A question that I’ve seen come up frequently just recently is, how to track CPU use over time. Further, like a disk filling up, people want to know how to predict their CPU usage, so that they can easily decide “now is when I upgrade the hardware”.
Well, the bad news is, that ain’t easy.
CPU Use Over Time
There are a bunch of ways to look at processor usage. The simplest, and probably most common, is to use the Performance Monitor counters such as ‘% Processor Time’. Query this, you can get an average of the processor usage at a moment in time.
Ta-da! Fixed it. I thought you said this was hard Grant.
Well, hang on. Are you running on a single processor machine? If so, cool, maybe this may work for you. Are you running on a multi-processor machine? Ah, probably most of you said yes. The average is no longer useful. One processor is sitting at 90% and the other is sitting at 20%, meeting in the middle, we don’t have a problem, right? Well, no, we do. So we have to track this at the individual processor level. Let’s not even talk about how perfmon.exe itself adds CPU overhead. Let’s just capture the individual CPU counters, so that we’re not looking at a broad, inaccurate, average.
Fixed it. See, this is easy.
I suspect more people than not are running on VMs these days. Whether you’re local, hosted, in Azure or AWS, you now can’t trust the Performance Monitor counters in any way. Instead, depending on your hypervisor, you have to look to other counters. For example, Hyper-V uses a % Total Run Time to show how much CPU is in use.
Simply tracking processor use and then attempting to extrapolate that out to say, hey, we’re going to run out of processor overhead, just won’t work for most of these systems, and is especially true in a VM environment.
Oh, and did you notice how I assumed that we’re running on Windows. What if we’re running in Linux? What if we’re running in a container?
Ah, see, measuring the CPU use over time isn’t simply difficult. Understanding where and how the CPU even exists becomes a little nuts.
Well, the key is, a single measure, especially something as amorphous as average CPU use over time, frequently is not enough to tell us if a system is suffering. Instead, we have to look at additional measures to know if we’re in pain. Processor queue length is useful, but not complete. Context switches and batch requests can give us indications of load, but still not enough. Compilations, frequently one of the most costly CPU issues, and recompilations certainly can show us that we’re under CPU load, but still don’t complete the story.
###
→ WORK TO DO
1. Copy the passage of the article on tracking CPU use starting with "Well, the bad" and going on through "was hard Grant.", and swap "Performance Monitor" for "PerfMon" wherever it appears.
2. In the article on tracking CPU use, which counter does Hyper-V use to show how much CPU is in use?
3. Write the next part of the article on tracking CPU use, picking up after its final sentence.
The data after the article on tracking CPU use is separate material.

→ STORED DATA
###
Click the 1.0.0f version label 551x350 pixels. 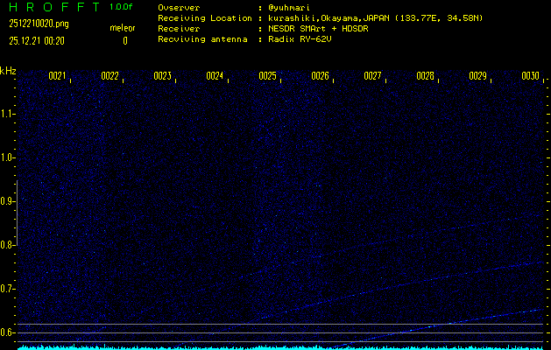(122, 7)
###
→ RESULTS FOR THE EXERCISE
1.
Well, the bad news is, that ain’t easy.
CPU Use Over Time
There are a bunch of ways to look at processor usage. The simplest, and probably most common, is to use the PerfMon counters such as ‘% Processor Time’. Query this, you can get an average of the processor usage at a moment in time.
Ta-da! Fixed it. I thought you said this was hard Grant.

2. % Total Run Time

3.
We can add in wait statistics to see if we’re waiting on the CPU. We can also look to additional measures through Extended Events or the Query Store (here’s a fun one to spot the query that uses the most CPU). They can tell us which queries are using up the CPU.
The issue here is really simple. CPU, for most of us, won’t simply fill in a predictable manner the way a disk will. The reason for all this is because CPU use is so dependent on other factors.
Factors Affecting CPU Use
The core of this is simple, what do your queries look like? Tuning queries, getting the right indexes in place, data structures, etc., all affect CPU usage directly. This means, no matter how we measure CPU, any and all code variations are likely to directly impact how it behaves (up or down), possibly in unpredictable ways. This will completely interfere with any mechanism of plotting out a “my CPU is filling up like a hard drive” calculation.
Then we have to factor in compilations and recompilations. As these go up, or down, so does CPU use. How we use and reuse the plans in cache isn’t just a memory problem. It directly impacts CPU as well.
Now, you may find yourself in a situation where you are seeing excessive Processor Queues, in combination with CPU waits and, maybe even high percent processor use. This could be caused by your workload, certainly. Or, you may simply have under-powered processors, or an inadequate number of processors.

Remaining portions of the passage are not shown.